I share an office with Glam Sam, a fifty something siren and Seeta, my dizzy Muslim chum. It's just Sam and I today.
I have no intention of telling her about my diet.
'We've an emergency!' she yells even before I've got my coat off and my fruity lunchbox in the fridge. 'Roza's crying.'
Now this I find hard to believe. Roza works in our department but in a different office to me. She's a tough, old bird. Emotion is a stranger to Roza. She must be early 60s with a hang-dog face, a penchant for outlandish clothes and stinky breath from eating too much Polish sausage.
Sam, ever the nosey parker, commandeers Roza with a phone call, 'come in to us, darlin, don't hold it in,' she says softly into the receiver, rubbing her hands together at another's misery.
Roza, being the old goat that she is, leaves us waiting for an age before she arrives. I must admit she does look visibly shaken. She also looks a sight in a bottle green flamenco skirt, magenta lace blouse and spotted tights.
'Donald wants us to split!' Roza mumbles, wiping a tear from her cheek.
Donald is her partner of 18 years. I've never met him, but I know a lot about him.
Sam and I are on the case. We say all the right things.
'At your age, too,' I tut-tut. 'Just as you're on the verge of retirement together.
'Still a few years yet, Woo,' Roza replies, settling in Seeta's chair. 'It's not been the same, anyway, since Donald got made redundant, he's bored so don't talk about retirement.'
'How old is Donald?' asks Sam.
'58.'
'At that age!' Sam joins me in the tut-tutting, 'what is he thinking?'
'Do you think there could be anyone else?' I probe, imagining a man with time on his hands is a man up to mischief. I kneel down in front of her to be at eye-level, something I used to do with my son when he was a tearful toddler.
Roza thinks about this. She contorts her face and lets out a gush of breath....wowsers...I get caught in the gush....Polish sausage at it's most pungent. I almost faint. Roza grabs hold of my hand as I stumble backwards. She refuses to let go.
'Someone younger?' I hear Sam mention.
Another blast of bad breath has me cornered. I'm right in the firing line for another anniliation of Polish sausage.
'I'm 45,' announces Roza, gushing like a pressure cooker, 'you mean someone younger than me?'
I'm dizzy now. The rush of rancid breath has enveloped my soul. Sam notices and pulls me up.
'I feel a bit giddy,' I mutter. Sick, light headed and most definitely off my food.

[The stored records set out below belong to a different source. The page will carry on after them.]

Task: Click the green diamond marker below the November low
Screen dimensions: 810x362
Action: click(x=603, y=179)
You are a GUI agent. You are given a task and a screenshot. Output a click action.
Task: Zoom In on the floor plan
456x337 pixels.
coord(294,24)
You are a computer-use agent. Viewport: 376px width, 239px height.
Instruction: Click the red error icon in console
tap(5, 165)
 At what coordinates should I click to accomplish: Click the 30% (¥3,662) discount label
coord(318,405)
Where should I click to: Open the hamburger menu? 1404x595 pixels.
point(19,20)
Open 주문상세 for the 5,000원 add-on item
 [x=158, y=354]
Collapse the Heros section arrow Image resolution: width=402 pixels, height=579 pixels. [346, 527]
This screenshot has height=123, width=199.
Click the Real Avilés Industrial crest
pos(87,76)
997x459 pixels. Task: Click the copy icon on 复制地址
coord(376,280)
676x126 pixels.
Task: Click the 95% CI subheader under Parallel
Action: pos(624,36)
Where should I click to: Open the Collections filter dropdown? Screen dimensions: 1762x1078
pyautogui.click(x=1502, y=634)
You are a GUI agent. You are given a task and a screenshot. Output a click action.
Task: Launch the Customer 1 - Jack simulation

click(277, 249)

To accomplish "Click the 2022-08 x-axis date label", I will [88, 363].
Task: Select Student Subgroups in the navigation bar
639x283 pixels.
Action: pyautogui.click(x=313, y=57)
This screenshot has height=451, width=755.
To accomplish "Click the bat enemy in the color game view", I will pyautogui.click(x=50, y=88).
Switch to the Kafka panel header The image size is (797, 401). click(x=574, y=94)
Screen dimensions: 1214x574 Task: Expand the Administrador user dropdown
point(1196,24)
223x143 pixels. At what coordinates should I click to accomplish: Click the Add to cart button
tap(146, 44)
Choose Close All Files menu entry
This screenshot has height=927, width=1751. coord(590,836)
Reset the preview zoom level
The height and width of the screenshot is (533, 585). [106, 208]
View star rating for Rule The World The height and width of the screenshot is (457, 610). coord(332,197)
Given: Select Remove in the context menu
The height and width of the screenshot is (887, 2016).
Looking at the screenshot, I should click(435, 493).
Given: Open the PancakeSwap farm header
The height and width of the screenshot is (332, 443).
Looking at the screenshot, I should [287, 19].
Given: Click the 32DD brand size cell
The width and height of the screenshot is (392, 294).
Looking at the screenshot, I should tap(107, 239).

Hmmm....a good idea for a diet. The stinky breath diet. Get someone with halitosis to puff out rancid breath in your direction, leaving you reeling. I could market it.
'You look shocked, Woo.' Sam gives me the once over as I sit, open mouthed and flabbergasted in my chair.
'Blummin' am! Never saw that coming.'
'Aye, you never know what happens behind closed doors.'
I shake my head. 'Not the split, Sam! I can't get over the fact she's 45, a year younger than me! Do I look that old too?'
Shocker. I always thought of Roza as a pensioner. If she looks over 60, do I? Do other people see me as a senior, a member of God's waiting room?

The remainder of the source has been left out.